§ Explore the material
A: According to the post on the meaning of arithmetic, at which site does Eliezer Yudkowsky take up this topic?
B: Write out the stretch of the post on the meaning of arithmetic from "Over at Less" through "to particular passages.".

§ Text block

Over at Less Wrong, the estimable Eliezer Yudkowsky attempts to account for the meaning of statements in arithmetic and the ontological status of numbers. I started to post a comment, but it got long enough that I’ve turned my comment into a blog post. I’ve tried to summarize my understanding of Yudkowsky’s position along the way, but of course it’s possible I’ve gotten something wrong.

It’s worth noting that every single point below is something I’ve blogged about before. At the moment I’m too lazy to insert links to all those earlier blog posts, but I might come back and put the links in later. In any event, I think this post stands alone. Because it got long, I’ve inserted section numbers for the convenience of commenters who might want to refer to particular passages.

1. Yudkowsky poses, in essence, the following question:

Main Question, My Version: In what sense is the sentence “two plus two equals four” meaningful and/or true?

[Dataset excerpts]
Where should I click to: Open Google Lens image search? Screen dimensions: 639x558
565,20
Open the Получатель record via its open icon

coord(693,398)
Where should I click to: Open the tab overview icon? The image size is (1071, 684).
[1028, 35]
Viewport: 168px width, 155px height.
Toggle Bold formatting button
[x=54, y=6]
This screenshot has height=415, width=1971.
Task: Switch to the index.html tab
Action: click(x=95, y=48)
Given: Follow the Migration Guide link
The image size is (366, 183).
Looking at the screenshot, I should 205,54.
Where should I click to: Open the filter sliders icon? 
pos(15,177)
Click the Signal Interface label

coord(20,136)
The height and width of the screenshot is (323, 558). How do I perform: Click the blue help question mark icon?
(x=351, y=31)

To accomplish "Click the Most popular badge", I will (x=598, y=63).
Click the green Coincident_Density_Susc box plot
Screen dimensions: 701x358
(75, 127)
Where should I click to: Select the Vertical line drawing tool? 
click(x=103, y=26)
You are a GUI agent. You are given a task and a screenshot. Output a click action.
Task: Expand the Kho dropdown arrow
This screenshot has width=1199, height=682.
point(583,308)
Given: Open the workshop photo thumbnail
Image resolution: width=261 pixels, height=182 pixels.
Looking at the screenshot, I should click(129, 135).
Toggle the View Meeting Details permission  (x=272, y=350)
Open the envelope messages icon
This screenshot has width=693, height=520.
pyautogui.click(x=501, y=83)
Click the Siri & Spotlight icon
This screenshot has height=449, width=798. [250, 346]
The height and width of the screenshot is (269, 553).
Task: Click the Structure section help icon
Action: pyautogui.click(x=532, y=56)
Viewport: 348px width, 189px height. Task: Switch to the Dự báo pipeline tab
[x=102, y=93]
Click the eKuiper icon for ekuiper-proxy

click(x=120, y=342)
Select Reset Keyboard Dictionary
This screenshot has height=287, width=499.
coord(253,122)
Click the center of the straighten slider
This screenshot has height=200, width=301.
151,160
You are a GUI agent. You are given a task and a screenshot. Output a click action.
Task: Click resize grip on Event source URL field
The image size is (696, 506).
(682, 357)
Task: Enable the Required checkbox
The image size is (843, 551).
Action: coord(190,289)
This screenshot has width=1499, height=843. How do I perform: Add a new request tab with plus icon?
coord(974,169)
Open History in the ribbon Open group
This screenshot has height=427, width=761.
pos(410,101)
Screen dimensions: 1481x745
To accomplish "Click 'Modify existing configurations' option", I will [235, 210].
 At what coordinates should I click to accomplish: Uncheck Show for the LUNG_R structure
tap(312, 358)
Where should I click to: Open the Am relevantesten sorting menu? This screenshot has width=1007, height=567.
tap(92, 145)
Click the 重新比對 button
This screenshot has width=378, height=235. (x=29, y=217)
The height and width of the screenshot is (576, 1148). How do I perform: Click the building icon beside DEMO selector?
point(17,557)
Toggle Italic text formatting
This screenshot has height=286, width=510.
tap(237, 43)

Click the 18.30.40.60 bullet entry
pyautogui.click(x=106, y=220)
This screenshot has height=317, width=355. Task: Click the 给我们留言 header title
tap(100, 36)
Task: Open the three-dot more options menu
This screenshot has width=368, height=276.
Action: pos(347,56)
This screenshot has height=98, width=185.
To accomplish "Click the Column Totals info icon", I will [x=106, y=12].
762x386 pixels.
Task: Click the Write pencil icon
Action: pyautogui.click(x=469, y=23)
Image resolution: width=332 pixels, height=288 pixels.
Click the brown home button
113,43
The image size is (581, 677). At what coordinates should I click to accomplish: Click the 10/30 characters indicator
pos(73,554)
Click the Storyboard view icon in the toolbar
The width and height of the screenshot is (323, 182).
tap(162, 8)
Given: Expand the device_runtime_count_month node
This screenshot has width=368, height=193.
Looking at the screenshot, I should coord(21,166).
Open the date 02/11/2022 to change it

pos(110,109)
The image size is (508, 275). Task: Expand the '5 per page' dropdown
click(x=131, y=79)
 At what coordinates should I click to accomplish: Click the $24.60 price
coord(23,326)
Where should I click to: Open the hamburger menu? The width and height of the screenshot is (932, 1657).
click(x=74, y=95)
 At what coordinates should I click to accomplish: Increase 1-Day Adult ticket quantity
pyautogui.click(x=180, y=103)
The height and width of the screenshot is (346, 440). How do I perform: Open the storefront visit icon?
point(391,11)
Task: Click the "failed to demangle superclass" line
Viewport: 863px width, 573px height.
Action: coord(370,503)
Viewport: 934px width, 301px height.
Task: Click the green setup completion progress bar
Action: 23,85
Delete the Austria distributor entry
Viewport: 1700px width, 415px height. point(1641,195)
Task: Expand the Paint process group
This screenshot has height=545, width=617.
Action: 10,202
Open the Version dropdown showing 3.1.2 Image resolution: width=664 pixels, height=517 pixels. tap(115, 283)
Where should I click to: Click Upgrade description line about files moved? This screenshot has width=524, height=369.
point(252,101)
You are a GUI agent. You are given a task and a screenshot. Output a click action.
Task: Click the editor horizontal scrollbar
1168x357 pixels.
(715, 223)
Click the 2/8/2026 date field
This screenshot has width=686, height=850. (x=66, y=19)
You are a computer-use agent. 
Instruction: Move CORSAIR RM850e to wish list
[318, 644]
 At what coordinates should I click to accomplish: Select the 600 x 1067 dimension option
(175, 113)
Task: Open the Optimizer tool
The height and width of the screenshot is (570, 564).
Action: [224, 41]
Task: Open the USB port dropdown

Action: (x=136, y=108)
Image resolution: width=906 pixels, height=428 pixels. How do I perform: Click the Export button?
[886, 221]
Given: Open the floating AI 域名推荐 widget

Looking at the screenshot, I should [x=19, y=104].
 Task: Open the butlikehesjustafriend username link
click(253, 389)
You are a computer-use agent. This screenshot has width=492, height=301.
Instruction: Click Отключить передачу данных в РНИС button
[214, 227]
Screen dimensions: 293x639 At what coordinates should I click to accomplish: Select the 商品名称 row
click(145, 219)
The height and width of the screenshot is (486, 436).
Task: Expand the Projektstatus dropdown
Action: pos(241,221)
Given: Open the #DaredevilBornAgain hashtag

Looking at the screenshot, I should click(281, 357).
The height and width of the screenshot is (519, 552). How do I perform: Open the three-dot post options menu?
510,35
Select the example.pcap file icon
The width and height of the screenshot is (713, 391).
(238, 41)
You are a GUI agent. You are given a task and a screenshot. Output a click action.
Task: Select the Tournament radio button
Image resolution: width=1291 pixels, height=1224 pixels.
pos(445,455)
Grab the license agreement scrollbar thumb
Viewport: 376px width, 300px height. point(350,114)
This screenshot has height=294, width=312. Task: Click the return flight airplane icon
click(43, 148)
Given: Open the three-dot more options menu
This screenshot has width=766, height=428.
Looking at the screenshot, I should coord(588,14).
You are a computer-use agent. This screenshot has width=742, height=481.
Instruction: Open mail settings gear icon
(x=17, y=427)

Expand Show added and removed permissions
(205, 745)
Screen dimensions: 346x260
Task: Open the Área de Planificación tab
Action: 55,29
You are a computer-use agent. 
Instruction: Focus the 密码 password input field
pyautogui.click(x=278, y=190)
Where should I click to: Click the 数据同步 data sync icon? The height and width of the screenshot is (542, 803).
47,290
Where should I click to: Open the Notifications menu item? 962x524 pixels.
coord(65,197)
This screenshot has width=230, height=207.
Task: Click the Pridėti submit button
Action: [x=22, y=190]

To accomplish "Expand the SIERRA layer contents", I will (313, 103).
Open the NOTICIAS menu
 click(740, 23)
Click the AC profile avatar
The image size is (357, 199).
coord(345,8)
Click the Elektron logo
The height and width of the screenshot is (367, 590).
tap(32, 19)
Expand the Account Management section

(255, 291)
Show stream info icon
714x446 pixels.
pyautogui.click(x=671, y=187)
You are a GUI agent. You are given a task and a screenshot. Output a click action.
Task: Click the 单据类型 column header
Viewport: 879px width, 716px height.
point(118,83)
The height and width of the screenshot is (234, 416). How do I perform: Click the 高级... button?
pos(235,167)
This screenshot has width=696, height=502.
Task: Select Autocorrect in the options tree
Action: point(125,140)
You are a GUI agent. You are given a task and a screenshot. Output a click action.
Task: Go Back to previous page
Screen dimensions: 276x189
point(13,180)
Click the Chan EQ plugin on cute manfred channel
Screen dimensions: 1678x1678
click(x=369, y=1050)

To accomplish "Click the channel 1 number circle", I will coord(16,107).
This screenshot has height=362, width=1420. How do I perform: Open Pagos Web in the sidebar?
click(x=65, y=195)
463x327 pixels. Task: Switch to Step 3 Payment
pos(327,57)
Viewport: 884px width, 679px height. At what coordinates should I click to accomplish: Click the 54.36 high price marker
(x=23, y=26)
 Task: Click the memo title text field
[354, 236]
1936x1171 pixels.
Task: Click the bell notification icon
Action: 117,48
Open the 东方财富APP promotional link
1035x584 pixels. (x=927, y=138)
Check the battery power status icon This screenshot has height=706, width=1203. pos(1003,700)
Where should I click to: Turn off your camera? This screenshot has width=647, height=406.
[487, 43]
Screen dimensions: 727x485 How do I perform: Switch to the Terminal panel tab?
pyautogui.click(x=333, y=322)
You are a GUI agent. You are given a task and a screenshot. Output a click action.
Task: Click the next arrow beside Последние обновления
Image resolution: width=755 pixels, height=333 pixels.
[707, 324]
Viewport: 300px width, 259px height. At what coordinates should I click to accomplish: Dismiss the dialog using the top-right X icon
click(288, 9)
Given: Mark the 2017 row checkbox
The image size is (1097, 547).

§ Solution list
A: Less Wrong

B:
Over at Less Wrong, the estimable Eliezer Yudkowsky attempts to account for the meaning of statements in arithmetic and the ontological status of numbers. I started to post a comment, but it got long enough that I’ve turned my comment into a blog post. I’ve tried to summarize my understanding of Yudkowsky’s position along the way, but of course it’s possible I’ve gotten something wrong.

It’s worth noting that every single point below is something I’ve blogged about before. At the moment I’m too lazy to insert links to all those earlier blog posts, but I might come back and put the links in later. In any event, I think this post stands alone. Because it got long, I’ve inserted section numbers for the convenience of commenters who might want to refer to particular passages.